On 4 July 2023, Radio Australia launched its new weekly music show, On The Record, hosted by Samoan-Australian music journalist, broadcaster, and content producer Sosefina Fuamoli. It features well-known artists from around the Pacific region, such as Tiana Khasi, Sprigga Mek, and Joji Malani, and is broadcast to Papua New Guinea, Fiji, and Samoa. Fuamoli wrote for The AU Review from about 2011 until 2018, taking up the position of editor-in-chief in January 2016. She left to start to a new role at triple j. Her work has appeared in Rolling Stone Australia, NME Australia, Junkee, and The Australian, among other publications, and she has acted as a judge in many major music awards. In 2020, she won the award for best Live Music Journalist at the National Live Music Awards. In 2021, she began hosting "Window Seat" on community radio station 3RRR in Melbourne, where she is based.

==Controversies==
=== Indonesian killings in 1965–1966===
Radio Australia has been implicated in the Indonesian mass killings of 1965–66 for its propaganda broadcasts that contributed to the anti-Communist hysteria in Indonesia. At the time Radio Australia was the most popular foreign radio station in Indonesia and had a high signal strength. It was popular with students as it was the only station in Indonesia to play rock music. The Indonesian National Armed Forces gave Radio Australia daily briefings on what it should report and what phrases should be used. The station was instructed to report manipulations of the truth as if they were facts.

The Australian Department of External Affairs gave daily guidance to Radio Australia over its Indonesian broadcasts, instructed it on the topics it should report on and the phrases it should use, and often edited the station's programming. Radio Australia was instructed to not broadcast disavowals by the Communist Party (PKI) of responsibility for the attempted coup, and was told, "Radio Australia should not give the impression that the army alone was acting against the PKI. Civilian organisations should be mentioned as often as possible. ... Reports should never imply that the army or its supporters were in any way pro-Western or right wing." Radio Australia faithfully followed these guidelines.
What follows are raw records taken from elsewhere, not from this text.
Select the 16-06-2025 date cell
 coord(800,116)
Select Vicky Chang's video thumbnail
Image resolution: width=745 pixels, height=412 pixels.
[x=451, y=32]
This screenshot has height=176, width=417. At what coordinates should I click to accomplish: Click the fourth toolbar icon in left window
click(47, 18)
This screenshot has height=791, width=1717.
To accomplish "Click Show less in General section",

The Australian ambassador, Mick Shann, encouraged Radio Australia to report manipulations and misconstructions of the truth in line with requests from the Indonesian Army, and told the station to not compromise the Army's position. He said Radio Australia's broadcasts were "excellent propaganda and of assistance to the anti-PKI forces" and "we must be a bit dishonest for a while."
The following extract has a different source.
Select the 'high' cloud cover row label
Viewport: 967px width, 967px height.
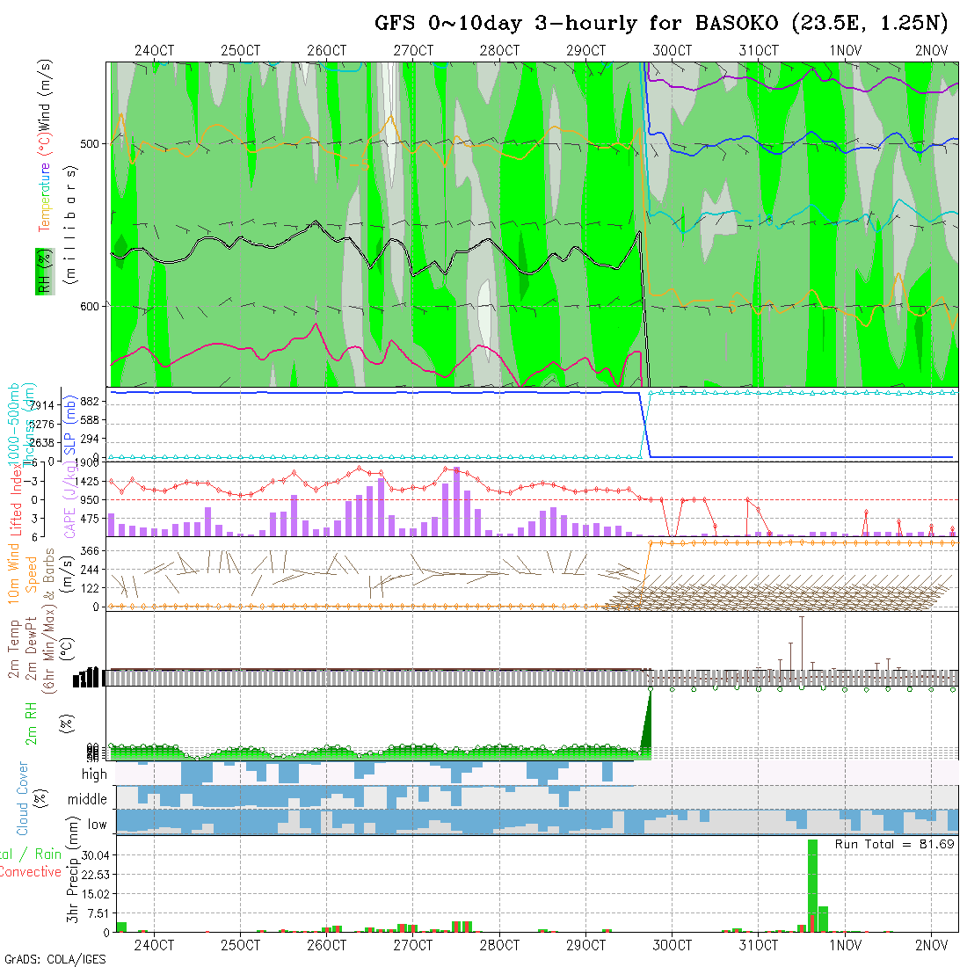[x=94, y=774]
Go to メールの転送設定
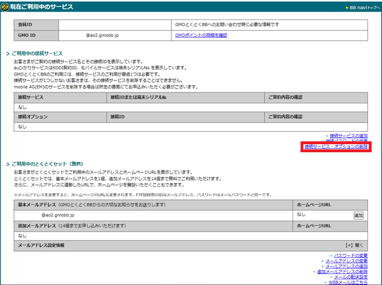Image resolution: width=382 pixels, height=285 pixels. 350,277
Richard Woolcott explained his guidance to the radio station by saying "Radio Australia should, by careful selection of its news items, not do anything which would be helpful to the PKI and should highlight reports tending to discredit the PKI and show its involvement in the losing cause of the 30th September movement."

The propaganda encouraged militias and civilians to participate in the slaughter, and justifying the killings through the demonisation of the victims.

==Other international ABC services==
ABC's Asia Pacific television network, as of 2021 known as ABC Australia, has been broadcasting to the region since 1993.

The ABC has increased its Internet presence for international audiences; the iview streaming service is available via an app, and ABC News Online includes Chinese-language and Tok Pisin articles.

ABC Pacific is the ABC's new digital home for the best Pacific Islands content from across the ABC website since 2022.

ABC Asia is the ABC's new digital home for the best Asian content from across the ABC website since 2023.